“For fruits and vegetables from intensive cultivation, a pesticide at risk was detected in more than half (51%) of the controls and at least two pesticides at risk in 30% of the controls,” he notes. UFC-Que . Choir Study Posted on March 24.
14,000 samples of organic and conventional products were analyzed for the study. The result: 150 substances “suspected of being carcinogenic, mutagenic, toxic to reproduction or endocrine disruptors” were detected. Among these is pyrroxifene, an endocrine disruptor suspected of being linked to head and brain malformations in Brazil or even fludioxonil, a fungicide also suspected of causing endocrine disruptors.
More contaminated food
The most contaminated food It is the cherry that has a contamination rate of at-risk residues of 91.9%. Cherries are markedly contaminated with “phosmite (47% of samples), an insecticide suspected of being toxic to reproductive function” by the European Food Safety Authority.
Celery (91.1%), grapefruit (90.6%), peaches/nectarines (89.7%), tea and nectarines (87.2%), peppers (85.3%) and Brussels sprouts (84.6%) are also frequently contaminated with pesticides according to the study results.

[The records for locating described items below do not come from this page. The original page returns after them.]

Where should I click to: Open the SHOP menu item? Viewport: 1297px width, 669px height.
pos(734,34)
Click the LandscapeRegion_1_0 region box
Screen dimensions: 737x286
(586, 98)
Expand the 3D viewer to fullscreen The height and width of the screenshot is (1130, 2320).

Conversely, asparagus is the most preserved food (with a frequency of contamination with at-risk residues at 2.5%). Kiwi (2.8%), cassava (3.4%), walnuts (4.4%) and broccoli (8.7%) are among the least contaminated foods.
organic eyeliner
Organic could be the answer to these annoying results. According to the study, “Organic foods are less polluted, especially due to the ban on the use of synthetic pesticides for this production method.” Thus, organic tomatoes are six times less contaminated with hazardous pesticides than tomatoes from conventional farming (one in ten organic samples is contaminated compared to nearly 6 in 10 in conventional), organic green beans seven times less and organic apples eight times less.
The Consumers Association also notes that “in the rare cases where organic matter is contaminated, levels of hazardous pesticides are also well below conventional levels. They are quantifiable only for 8% of samples, and in all other cases the substances are generally absent or present.” In the case of non-quantifiable effects.”
For the UFC-Que, it is necessary to review the current regulations on pesticides that are “outdated”. “These assays primarily take into account the maximum residue limits (MRLs) allowed by the regulations. But substances that are potentially carcinogenic, toxic to reproductive functions or endocrine disruptors, can be harmful to health even at very low doses,” the association says. That took over the National Agency for Food Safety, Environment and Labor (ANSES).